Notice that once a startup probe is present, the liveness probe no longer needs initialDelaySeconds, because the startup probe already covers the boot window.

Common Mistakes and Troubleshooting

Using the same heavy endpoint for liveness and readiness. If your liveness endpoint checks the database connection, a brief database outage will cause Kubernetes to restart every pod, turning a small problem into a full outage. Keep liveness checks lightweight and local, checking only “is this process responsive.” Put dependency checks in the readiness probe, where failure only pauses traffic instead of triggering restarts.

initialDelaySeconds too short. If you see pods stuck in a CrashLoopBackOff right after deploy, your liveness probe may be firing before the app is ready. Check events:

kubectl describe pod -l app=web | grep -A5 Events

A line like Liveness probe failed: Get "http://10.42.0.23:80/": dial tcp ... connection refused confirms the probe ran before the app bound its port. Add a startup probe or increase the initial delay.

Probe timeout too aggressive. The default timeoutSeconds is 1. For an app under load, a single slow response can flip the probe to failed. Raise timeoutSeconds to 2 or 3 for endpoints that occasionally take longer.

Pointing at a path that does not exist. As we saw in Step 2, a wrong path guarantees an endless restart loop. Always confirm the endpoint with a manual request first:

kubectl exec -it deploy/web -- curl -s -o /dev/null -w "%{http_code}\n" http://localhost:80/

A printed 200 confirms the path is valid before you wire it into a probe.

Forgetting readiness on rolling updates. Without a readiness probe, Kubernetes assumes a pod is ready the instant it starts, so a rolling update may send traffic to pods that are still warming up, causing brief 502 errors during every deploy.

Best Practices

Build a dedicated, lightweight health endpoint in your application, conventionally /healthz or /livez, that returns 200 quickly without touching databases or external services. This keeps liveness checks honest and cheap.

For readiness, expose a separate endpoint like /readyz that does verify critical dependencies such as the database and cache. This way a pod stops receiving traffic when it genuinely cannot serve requests, but is never restarted for a transient dependency blip.

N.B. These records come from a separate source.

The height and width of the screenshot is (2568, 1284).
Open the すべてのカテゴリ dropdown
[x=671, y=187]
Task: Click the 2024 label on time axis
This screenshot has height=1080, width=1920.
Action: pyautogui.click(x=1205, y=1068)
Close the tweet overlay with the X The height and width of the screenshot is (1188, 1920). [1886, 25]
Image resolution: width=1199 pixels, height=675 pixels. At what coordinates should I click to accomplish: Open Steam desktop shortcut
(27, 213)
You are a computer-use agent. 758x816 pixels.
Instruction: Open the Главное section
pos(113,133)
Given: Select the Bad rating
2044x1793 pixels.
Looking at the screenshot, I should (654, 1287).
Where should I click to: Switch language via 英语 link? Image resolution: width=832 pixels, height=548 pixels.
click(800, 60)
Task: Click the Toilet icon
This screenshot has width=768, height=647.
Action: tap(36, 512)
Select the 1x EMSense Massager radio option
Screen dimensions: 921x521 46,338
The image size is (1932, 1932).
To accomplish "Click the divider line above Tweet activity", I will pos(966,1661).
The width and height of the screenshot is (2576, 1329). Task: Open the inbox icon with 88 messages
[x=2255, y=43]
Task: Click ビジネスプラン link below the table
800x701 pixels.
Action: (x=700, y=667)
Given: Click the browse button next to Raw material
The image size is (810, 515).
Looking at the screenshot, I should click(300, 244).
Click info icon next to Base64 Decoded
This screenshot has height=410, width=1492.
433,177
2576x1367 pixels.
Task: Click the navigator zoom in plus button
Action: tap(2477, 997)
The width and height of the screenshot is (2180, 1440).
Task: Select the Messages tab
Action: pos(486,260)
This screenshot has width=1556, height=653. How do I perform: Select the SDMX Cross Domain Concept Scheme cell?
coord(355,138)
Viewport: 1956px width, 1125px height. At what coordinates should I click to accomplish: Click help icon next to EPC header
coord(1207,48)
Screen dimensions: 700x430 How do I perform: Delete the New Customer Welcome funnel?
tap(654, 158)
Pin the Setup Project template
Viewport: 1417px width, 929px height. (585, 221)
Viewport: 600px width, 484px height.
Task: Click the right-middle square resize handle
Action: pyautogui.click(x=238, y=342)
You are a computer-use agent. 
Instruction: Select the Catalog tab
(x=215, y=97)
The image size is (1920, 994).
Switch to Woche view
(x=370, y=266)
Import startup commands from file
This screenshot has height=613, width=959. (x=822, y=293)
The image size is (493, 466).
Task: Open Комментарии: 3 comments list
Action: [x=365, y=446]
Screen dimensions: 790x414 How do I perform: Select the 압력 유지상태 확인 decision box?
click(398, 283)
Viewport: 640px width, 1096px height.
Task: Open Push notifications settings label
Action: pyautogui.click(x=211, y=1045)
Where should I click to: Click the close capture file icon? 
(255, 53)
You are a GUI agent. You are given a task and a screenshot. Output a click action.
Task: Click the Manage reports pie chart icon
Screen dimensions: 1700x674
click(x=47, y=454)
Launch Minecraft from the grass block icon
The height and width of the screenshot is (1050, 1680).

Always tune the timing to your real boot time. Measure how long your app takes to start, then set the startup probe’s failureThreshold times periodSeconds to comfortably exceed it. Do not copy numbers blindly from tutorials, including this one.

Keep probes cheap. A probe that runs every few seconds across hundreds of pods can generate real load, so avoid expensive queries inside probe handlers.

Combine probes with sensible resource requests and limits so Kubernetes can schedule and protect your pods correctly. Health checks and resource management work hand in hand to keep a cluster stable under pressure.

Conclusion

You have now configured all three Kubernetes probe types and seen exactly how each one behaves. The liveness probe restarts containers that get stuck, the readiness probe keeps traffic away from pods that are not ready, and the startup probe gives slow applications room to boot without being killed. Together they turn Kubernetes from something that merely runs your process into something that actively keeps your service healthy.

The single most valuable habit to take away is this: separate “am I alive” from “am I ready” in your application code, and wire each to the matching probe. That one distinction prevents the majority of self-inflicted outages in production clusters.

For next steps, try adding probes to a real application of your own, experiment with exec and tcpSocket probes for non-HTTP services, and look into how readiness gates integrate with rolling update strategies. Once probes become second nature, your deployments will recover from failure on their own while you sleep.